*TASK ITEM:*
A single stretch of the material below is to be transcribed exactly, starting at the line with "AGB (91, 904)" and ending after the line with "[На главную] (251, 42)".
=== Section Start ===
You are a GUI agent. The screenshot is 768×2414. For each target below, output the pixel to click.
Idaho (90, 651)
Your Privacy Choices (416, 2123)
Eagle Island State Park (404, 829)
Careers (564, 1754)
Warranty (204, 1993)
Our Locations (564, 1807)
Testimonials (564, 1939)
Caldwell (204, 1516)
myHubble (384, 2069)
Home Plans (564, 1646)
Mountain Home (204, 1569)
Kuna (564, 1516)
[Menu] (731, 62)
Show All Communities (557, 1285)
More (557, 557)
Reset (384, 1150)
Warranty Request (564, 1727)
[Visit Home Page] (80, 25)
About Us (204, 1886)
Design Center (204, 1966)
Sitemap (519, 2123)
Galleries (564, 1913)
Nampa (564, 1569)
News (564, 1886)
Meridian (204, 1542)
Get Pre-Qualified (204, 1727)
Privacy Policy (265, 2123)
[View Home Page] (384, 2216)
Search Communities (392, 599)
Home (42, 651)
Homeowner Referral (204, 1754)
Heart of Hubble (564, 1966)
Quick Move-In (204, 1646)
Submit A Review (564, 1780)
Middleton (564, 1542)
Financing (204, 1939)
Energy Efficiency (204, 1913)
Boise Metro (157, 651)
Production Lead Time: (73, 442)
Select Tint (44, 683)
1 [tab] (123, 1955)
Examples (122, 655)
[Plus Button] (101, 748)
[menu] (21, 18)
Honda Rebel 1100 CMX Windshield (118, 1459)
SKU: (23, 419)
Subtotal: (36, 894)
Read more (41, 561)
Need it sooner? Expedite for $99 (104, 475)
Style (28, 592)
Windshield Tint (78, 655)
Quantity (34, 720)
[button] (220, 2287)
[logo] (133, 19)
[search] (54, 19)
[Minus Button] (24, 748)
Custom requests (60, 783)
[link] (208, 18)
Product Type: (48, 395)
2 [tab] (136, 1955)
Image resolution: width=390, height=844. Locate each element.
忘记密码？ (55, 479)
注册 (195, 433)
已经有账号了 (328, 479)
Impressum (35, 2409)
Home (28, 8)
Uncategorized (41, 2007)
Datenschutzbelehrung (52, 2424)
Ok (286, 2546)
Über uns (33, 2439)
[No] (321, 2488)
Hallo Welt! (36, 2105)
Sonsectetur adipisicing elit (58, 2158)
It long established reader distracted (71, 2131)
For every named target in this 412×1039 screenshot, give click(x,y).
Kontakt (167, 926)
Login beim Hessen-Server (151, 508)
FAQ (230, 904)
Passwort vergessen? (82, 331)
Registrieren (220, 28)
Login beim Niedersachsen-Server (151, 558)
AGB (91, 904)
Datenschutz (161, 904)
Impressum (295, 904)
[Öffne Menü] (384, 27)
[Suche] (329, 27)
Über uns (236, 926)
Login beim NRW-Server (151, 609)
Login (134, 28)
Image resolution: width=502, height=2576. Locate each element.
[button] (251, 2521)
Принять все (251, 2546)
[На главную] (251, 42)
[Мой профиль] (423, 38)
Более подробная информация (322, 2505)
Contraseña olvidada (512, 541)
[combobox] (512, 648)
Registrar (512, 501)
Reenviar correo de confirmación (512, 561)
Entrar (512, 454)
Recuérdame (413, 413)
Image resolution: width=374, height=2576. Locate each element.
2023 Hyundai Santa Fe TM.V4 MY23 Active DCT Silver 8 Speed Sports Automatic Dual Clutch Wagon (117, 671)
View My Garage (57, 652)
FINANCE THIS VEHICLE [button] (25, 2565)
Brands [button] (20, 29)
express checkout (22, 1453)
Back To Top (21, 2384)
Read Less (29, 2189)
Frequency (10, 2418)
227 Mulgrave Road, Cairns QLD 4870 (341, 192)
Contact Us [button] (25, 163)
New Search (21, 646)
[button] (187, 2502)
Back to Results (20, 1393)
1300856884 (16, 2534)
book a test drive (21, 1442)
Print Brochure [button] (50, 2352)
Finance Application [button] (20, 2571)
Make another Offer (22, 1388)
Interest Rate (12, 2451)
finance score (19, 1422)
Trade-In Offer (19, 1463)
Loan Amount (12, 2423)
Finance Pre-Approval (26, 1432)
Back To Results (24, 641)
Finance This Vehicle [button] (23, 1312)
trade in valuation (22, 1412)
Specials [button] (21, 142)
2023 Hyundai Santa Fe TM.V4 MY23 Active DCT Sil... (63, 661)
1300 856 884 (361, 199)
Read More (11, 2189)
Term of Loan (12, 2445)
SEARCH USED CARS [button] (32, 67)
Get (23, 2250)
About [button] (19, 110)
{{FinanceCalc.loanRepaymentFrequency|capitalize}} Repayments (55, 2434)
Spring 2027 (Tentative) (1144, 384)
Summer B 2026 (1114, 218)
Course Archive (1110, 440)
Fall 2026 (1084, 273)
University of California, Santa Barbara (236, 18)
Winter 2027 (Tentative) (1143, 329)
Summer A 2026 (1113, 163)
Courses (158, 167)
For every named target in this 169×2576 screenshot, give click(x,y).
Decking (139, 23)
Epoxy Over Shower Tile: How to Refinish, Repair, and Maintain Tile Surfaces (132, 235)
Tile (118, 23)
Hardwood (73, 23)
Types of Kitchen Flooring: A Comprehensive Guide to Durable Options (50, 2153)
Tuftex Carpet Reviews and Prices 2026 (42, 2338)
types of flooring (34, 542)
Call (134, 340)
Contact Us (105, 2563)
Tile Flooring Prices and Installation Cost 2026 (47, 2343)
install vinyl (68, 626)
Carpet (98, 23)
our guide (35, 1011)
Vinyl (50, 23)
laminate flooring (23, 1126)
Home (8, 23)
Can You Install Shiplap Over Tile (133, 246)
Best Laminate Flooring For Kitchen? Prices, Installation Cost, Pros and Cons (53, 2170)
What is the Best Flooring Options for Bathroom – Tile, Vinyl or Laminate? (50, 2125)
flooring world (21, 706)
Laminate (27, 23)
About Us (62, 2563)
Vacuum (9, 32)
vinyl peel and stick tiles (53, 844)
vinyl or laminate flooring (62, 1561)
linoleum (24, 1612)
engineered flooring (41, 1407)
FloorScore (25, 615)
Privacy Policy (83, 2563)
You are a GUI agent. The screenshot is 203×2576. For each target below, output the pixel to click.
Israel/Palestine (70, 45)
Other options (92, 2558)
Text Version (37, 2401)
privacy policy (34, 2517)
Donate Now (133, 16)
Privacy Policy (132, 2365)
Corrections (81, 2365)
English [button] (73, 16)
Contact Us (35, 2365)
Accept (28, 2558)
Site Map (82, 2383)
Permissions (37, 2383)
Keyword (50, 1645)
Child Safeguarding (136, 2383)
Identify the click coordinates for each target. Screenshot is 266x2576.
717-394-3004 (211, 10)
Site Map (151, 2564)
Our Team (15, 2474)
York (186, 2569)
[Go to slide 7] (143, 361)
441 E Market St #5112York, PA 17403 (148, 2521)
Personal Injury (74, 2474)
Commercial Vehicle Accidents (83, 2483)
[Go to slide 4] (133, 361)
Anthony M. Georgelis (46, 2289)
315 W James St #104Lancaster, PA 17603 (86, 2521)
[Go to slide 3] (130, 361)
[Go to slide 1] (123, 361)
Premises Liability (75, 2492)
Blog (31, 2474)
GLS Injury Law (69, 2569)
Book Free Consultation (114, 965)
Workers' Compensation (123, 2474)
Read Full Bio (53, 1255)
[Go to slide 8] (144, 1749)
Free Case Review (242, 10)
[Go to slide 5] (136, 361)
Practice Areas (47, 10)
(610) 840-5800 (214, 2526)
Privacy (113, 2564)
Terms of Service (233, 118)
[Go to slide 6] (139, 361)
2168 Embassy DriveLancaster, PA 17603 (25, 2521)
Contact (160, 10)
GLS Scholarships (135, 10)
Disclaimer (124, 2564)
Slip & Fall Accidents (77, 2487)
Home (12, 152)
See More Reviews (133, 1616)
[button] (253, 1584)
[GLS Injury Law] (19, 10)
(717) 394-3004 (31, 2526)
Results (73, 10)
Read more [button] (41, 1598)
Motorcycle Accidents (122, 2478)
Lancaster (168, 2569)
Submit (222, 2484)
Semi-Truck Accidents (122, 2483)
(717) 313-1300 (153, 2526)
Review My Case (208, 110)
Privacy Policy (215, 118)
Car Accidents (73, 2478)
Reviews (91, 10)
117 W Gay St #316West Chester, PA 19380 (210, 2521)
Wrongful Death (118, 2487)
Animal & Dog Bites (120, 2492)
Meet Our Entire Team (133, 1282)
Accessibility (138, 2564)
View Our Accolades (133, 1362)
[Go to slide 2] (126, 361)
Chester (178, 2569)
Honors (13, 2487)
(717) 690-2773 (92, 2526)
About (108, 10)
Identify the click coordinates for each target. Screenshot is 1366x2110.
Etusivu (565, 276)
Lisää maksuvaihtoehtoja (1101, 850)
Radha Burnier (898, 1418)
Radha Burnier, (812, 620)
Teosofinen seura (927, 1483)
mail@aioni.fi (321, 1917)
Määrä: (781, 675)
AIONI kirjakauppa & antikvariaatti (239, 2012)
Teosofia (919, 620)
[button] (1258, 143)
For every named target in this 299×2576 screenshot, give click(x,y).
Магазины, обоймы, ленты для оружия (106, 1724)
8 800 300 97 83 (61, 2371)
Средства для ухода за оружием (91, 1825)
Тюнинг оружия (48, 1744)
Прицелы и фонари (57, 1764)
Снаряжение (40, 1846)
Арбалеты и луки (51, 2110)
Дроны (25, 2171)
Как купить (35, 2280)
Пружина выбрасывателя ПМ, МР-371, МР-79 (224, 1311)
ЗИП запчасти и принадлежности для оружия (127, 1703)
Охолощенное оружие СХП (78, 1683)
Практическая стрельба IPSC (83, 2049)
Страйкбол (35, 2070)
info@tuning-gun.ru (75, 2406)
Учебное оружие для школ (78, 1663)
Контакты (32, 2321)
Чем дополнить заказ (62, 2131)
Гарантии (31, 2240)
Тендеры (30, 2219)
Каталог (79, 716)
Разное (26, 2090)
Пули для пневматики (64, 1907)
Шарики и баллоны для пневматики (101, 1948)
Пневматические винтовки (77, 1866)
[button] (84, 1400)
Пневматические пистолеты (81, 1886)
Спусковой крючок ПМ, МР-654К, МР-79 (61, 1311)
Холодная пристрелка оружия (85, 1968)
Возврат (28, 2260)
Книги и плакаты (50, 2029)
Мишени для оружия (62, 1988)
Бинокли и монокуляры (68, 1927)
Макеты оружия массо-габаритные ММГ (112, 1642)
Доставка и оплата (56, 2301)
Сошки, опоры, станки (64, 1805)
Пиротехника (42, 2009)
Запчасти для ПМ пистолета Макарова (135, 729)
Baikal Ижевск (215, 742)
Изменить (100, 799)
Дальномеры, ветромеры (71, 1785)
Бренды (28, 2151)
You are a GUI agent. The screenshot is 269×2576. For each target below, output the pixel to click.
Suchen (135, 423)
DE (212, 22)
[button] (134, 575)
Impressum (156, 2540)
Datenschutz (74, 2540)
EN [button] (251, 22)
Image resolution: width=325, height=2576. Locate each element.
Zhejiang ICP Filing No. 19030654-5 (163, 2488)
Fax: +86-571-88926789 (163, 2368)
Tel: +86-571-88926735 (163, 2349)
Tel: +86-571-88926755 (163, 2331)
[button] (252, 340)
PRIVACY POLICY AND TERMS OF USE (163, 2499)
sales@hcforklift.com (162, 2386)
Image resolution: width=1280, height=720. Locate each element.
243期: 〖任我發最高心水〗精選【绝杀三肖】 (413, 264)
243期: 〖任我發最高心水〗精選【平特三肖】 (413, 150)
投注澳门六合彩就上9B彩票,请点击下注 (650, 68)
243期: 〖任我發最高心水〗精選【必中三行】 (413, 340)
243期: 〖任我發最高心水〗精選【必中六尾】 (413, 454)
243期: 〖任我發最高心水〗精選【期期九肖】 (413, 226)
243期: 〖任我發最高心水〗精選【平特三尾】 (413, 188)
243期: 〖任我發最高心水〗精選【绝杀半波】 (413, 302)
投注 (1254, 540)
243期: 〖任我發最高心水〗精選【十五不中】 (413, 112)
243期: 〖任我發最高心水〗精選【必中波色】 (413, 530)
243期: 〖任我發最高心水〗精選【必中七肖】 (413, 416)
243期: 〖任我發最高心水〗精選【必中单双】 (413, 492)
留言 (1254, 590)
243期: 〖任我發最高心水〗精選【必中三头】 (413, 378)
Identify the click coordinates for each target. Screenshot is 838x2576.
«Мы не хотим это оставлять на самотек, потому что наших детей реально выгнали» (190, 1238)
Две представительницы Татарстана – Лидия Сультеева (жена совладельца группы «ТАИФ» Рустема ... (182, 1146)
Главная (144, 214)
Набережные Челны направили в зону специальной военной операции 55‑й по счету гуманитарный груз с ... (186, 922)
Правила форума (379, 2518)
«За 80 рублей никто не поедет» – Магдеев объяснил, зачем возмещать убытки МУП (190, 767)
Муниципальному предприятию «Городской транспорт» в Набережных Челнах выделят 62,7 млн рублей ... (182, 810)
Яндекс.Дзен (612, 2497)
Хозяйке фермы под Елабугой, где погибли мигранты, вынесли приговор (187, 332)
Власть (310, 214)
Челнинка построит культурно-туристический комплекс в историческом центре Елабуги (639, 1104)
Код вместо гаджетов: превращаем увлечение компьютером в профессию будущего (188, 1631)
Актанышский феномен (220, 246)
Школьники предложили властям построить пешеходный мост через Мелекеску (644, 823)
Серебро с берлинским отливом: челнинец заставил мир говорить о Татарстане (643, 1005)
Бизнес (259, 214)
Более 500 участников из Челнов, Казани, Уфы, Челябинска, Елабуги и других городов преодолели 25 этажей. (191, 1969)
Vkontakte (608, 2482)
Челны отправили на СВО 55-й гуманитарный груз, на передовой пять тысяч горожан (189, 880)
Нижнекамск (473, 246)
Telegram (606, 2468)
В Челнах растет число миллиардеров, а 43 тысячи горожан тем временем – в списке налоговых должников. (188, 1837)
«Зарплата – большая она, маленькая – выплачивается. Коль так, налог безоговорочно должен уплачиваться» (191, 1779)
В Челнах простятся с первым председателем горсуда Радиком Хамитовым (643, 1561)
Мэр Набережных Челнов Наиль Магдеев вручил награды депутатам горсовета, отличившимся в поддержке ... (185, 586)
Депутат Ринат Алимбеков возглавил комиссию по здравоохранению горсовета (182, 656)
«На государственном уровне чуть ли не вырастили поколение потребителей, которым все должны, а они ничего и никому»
=== Section End ===
*RESPONSE:*
AGB (91, 904)
Datenschutz (161, 904)
Impressum (295, 904)
[Öffne Menü] (384, 27)
[Suche] (329, 27)
Über uns (236, 926)
Login beim NRW-Server (151, 609)
Login (134, 28)
Image resolution: width=502, height=2576. Locate each element.
[button] (251, 2521)
Принять все (251, 2546)
[На главную] (251, 42)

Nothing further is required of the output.